E. bieneusi genotypes were determined by nested PCR of the ITS region of rRNA as described by Sulaiman et al. [43]. Encephalitozoon spp. ITS was amplified using MSP-1 and MSP-2A as the outer primer pair, and MSP-3 and MSP-4A as the inner primer pair [44, 45]. PCR amplification primers and cycling conditions in this study are presented in Additional file 1. PCR was performed with a 50 μl volume containing 25 μl Taq PCR Master Mix (Sangon Biotech Co., Ltd., Shanghai, China), 2 μl each primer (0.4 μM), 1 μl of each DNA sample, 1.5 μl MgCl2 (25 mM) and nuclease-free water up to desired volume. Positive and negative controls were included in all the PCR tests. The secondary PCR products were examined by 2% agarose gel electrophoresis and visualized after ethidium bromide staining.

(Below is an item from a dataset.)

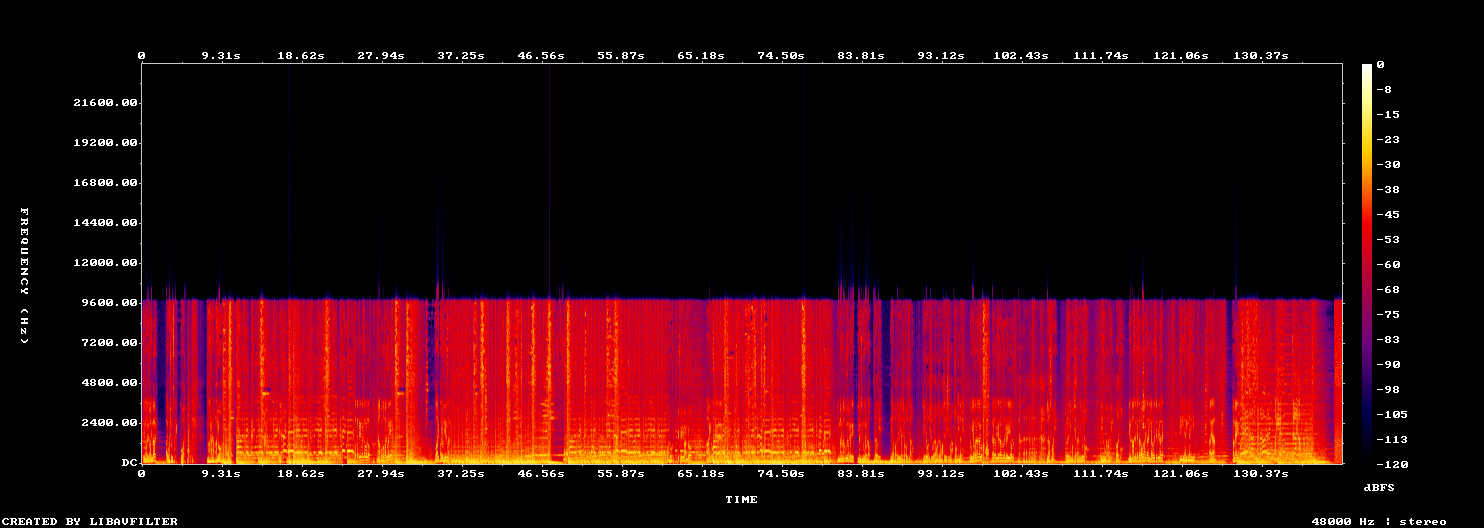Click the DC label on frequency axis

Positive secondary PCR products were sent to Life Technologies for sequencing with an ABI 3730 DNA Analyzer using the BigDye® Terminator v3.1 cycle sequencing kit (Applied Biosystems, Foster City, CA, USA) at the Sangon Biotech Company (Chengdu, China). The sequences were edited and aligned using ClustalW (http://www.ebi.ac.uk/Tools/msa/clustalw2/) and compared with reference sequences from GenBank using BLAST tool (http://blast.ncbi.nlm.nih.gov/Blast.cgi). The accuracy of the sequences of the novel genotypes was confirmed by resequencing the obtained amplicons.

Phylogenetic and statistical analyses

Bayesian inference (BI) and Monte Carlo Markov Chain (MCMC) methods were used to construct the phylogenetic tree in MrBayes version 3.2.5 [46]. Akaike Information Criteria (AIC) test in ModelFinder was used for evaluating the substitution model that best fit the dataset [47]. The posterior probability (pp) values were calculated by running 2,000,000 generations. A 50% majority-rule consensus tree was constructed from the final 75% of the trees generated by BI. Analyses were run three times to ensure convergence and insensitivity to priors.

Data were analyzed using SPSS statistical software (version 22) and the Chi-square test was used to detect significant differences. P-values < 0.05 were considered statistically significant.